Newt strabuzzò gli occhi, confuso.«Buon lavoro?» Corrucciò la fronte, ingoiando un groppo di saliva. «Possiamo parlare da soli?» domandò poco dopo essersi ripreso, il filo di voce appena udibile, gli occhi spalancati e il panico alle calcagna. Uscirono entrambi, il ragazzo cercò di mantenere la calma «Quale lavoro? Io non ho accettato nulla!»

«Mi dispiace contraddirla, agente A5. Io e il suo ex capo Vince Donovan abbiamo pattuito che, qualora lei avesse preso visione del soggetto A2 conoscendolo, l'incarico sarebbe stato accettato, tacitamente.»

«Cosa? Non è legale, dovrei firmare dei documenti. »

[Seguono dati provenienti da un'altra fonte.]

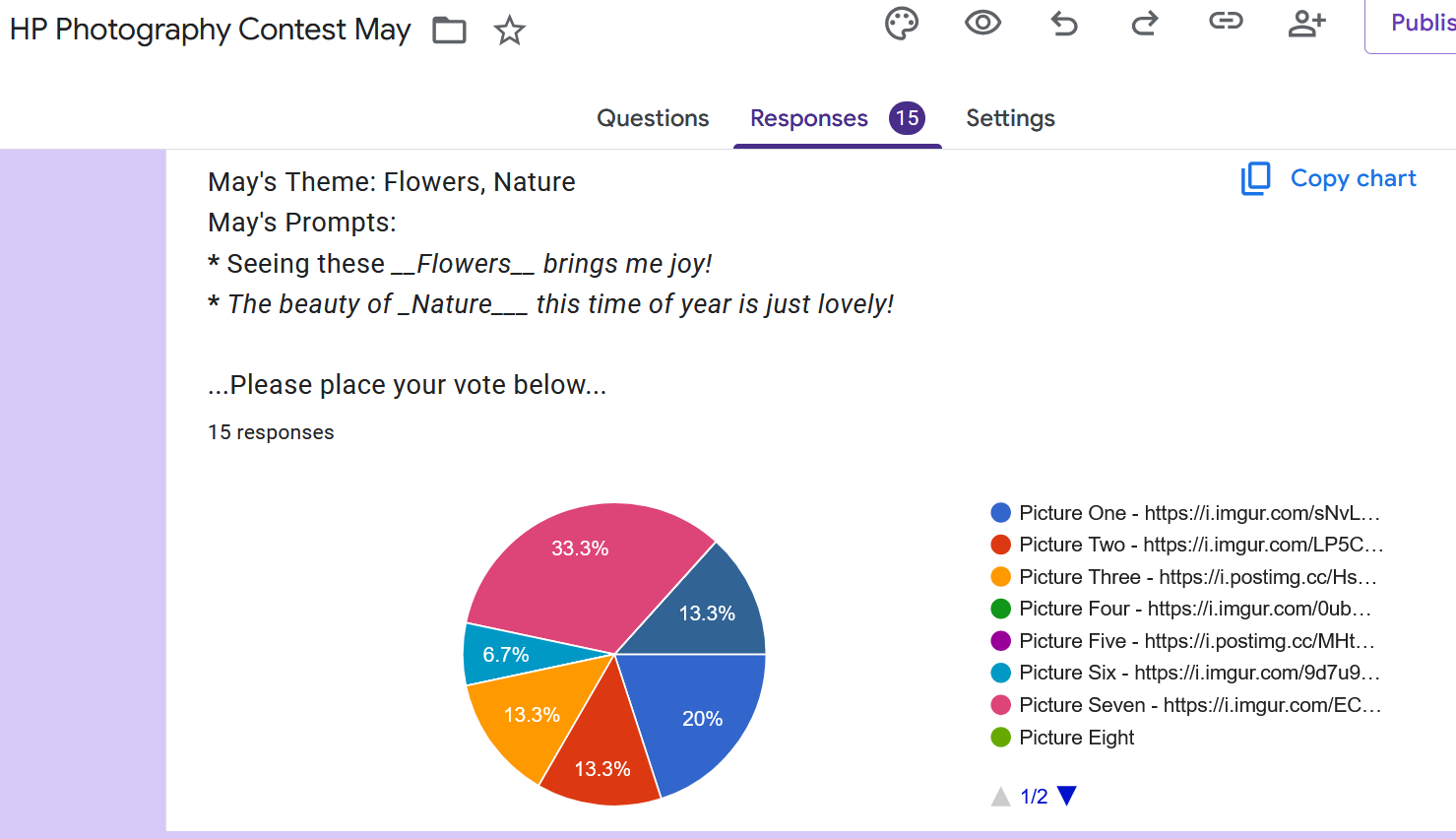Select the Picture Seven pink legend swatch
Image resolution: width=1456 pixels, height=839 pixels.
click(1001, 705)
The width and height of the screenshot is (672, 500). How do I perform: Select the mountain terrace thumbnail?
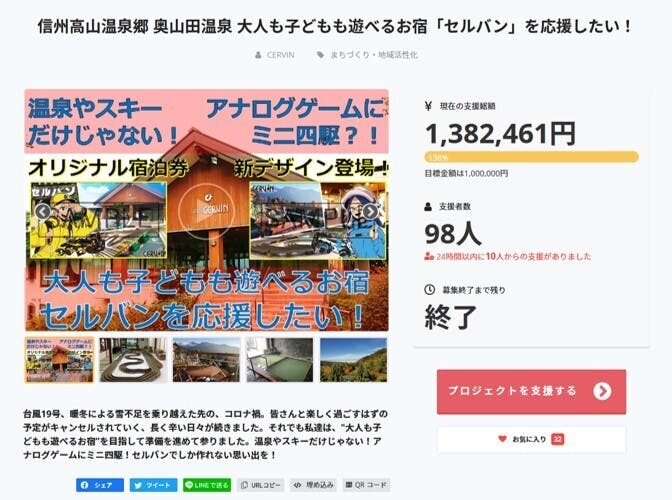207,360
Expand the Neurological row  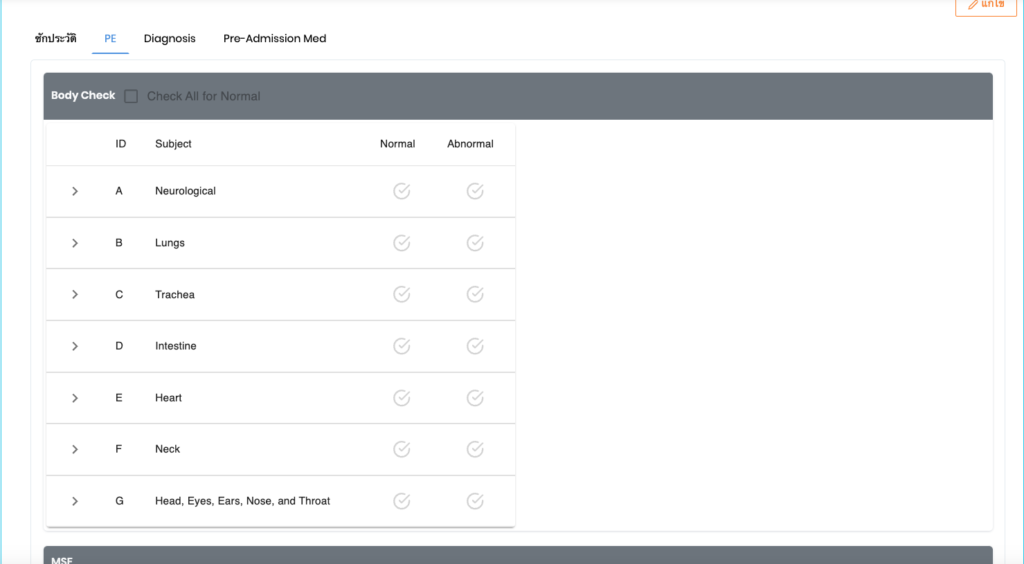point(75,191)
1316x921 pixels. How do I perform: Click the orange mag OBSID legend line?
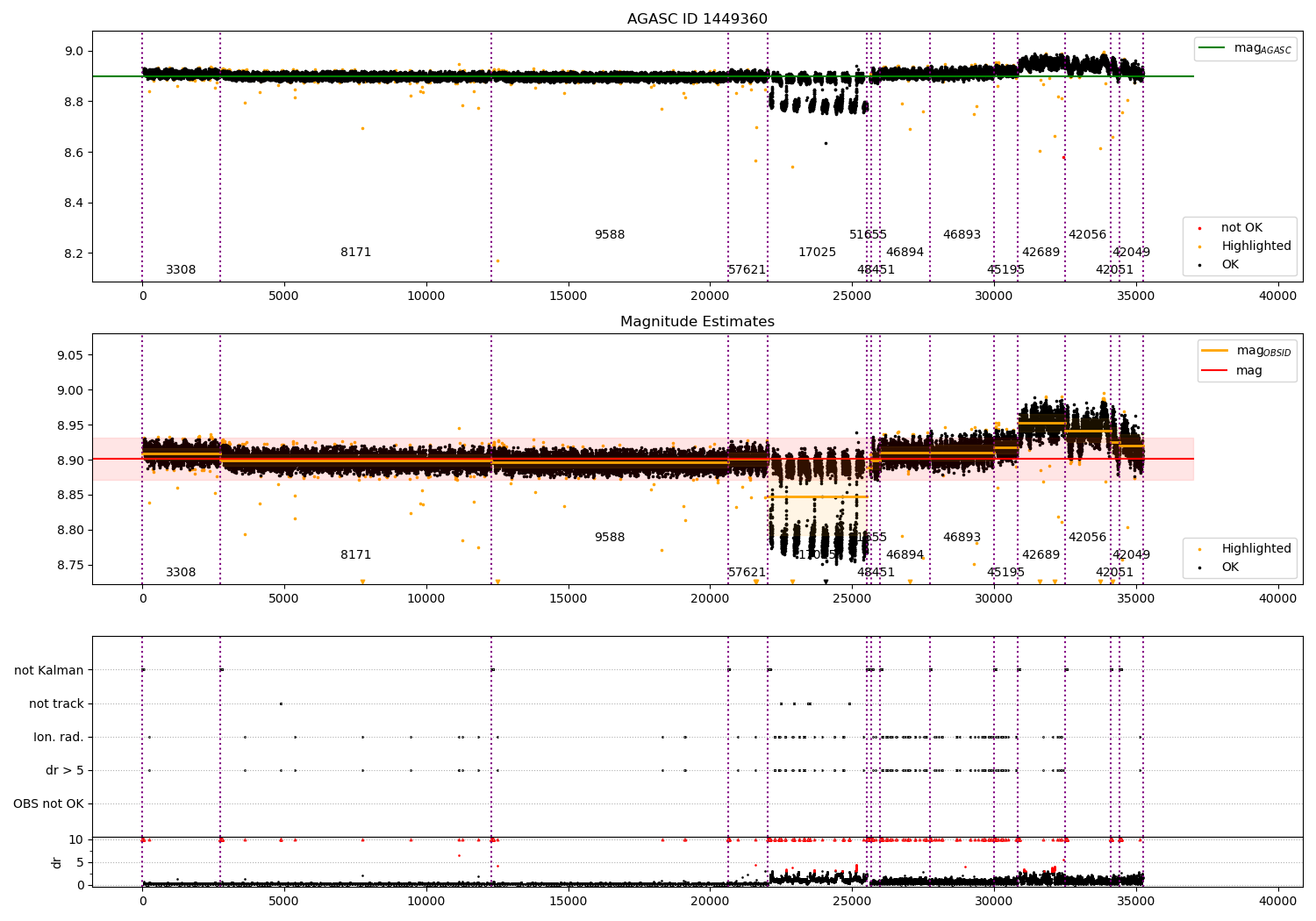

«Beh, avevamo previsto il suo disaccordo. Lei è un agente in gamba, ce la farà. Ora mi scusi, ma devo andare.» enunciò sorridente, un sorriso che Newton odiò con tutto se stesso. Voleva fermarla, chiamarla, chiederle ulteriori spiegazioni, ma si trovò a dannarsi in silenzio con un pugno di mosche in mano. «Minho» urlò il capo, infuriata. Come aveva fatto a cambiare così facilmente umore? Da gentile a mostro del diavolo?«nel mio ufficio, subito!» imperò alla Crudelia Demon, allontanandosi a passo spedito; con la coda tra le gambe e le orecchie basse da cane mortificato uscì dall'ufficio il ragazzo dai tratti asiatici, si avvicinò a Newt e dopo avergli dato una pacca sulla spalla, proferì«Benvenuto amico, sorridi e sii raggiante.» Il biondo fu sorpreso, un gesto confidenziale e amichevole da parte di un tizio che non conosceva neanche?Dubbioso, annuì. Era finito in una gabbia di matti.

Quello che doveva chiamarsi Minho si diresse dalla donna che gli aveva appena rovinato la vita. Sbuffò stanco, non gli avevano neanche detto dove fosse il suo ufficio/scrivania/ topaia, gli toccava trovarselo da solo. La rabbia sembrava prendere il possesso, stava per chiamare Donovan e dirgliene di santa ragione, ma quando sentì un rumore di passi, scoprendo che fosse Thomas, lasciò perdere. Terminator, così l'avrebbe soprannominato. Newt lo fissò sprezzante, avrebbe voluto canzonarlo, ma pensò la cosa migliore: ignorarlo. Alzò le spalle, sicuro incamminandosi per il corridoio del verso opposto, evitandolo bellamente.

«Biondino?» chiamò, quella voce antipatica era proprio del soggetto A2.

Newt si voltò, stizzito. Avrebbe voluto dirgli "hai ancora da umiliare, schernire, offendere?" Ma anche stavolta si trattenne, serrando i pugni lungo i fianchi. Aveva un autocontrollo che doveva essere premiato.

«La tua scrivania è vicino alla mia.» avvisò, schioccando la lingua, un gesto da saputello che strizzava ulteriormente i nervi. Newton ci aveva sperato fino all'ultimo, e con quell'ultima notizia il mondo gli era definitivamente crollato addosso.

Ormai quella era proprio una giornata no.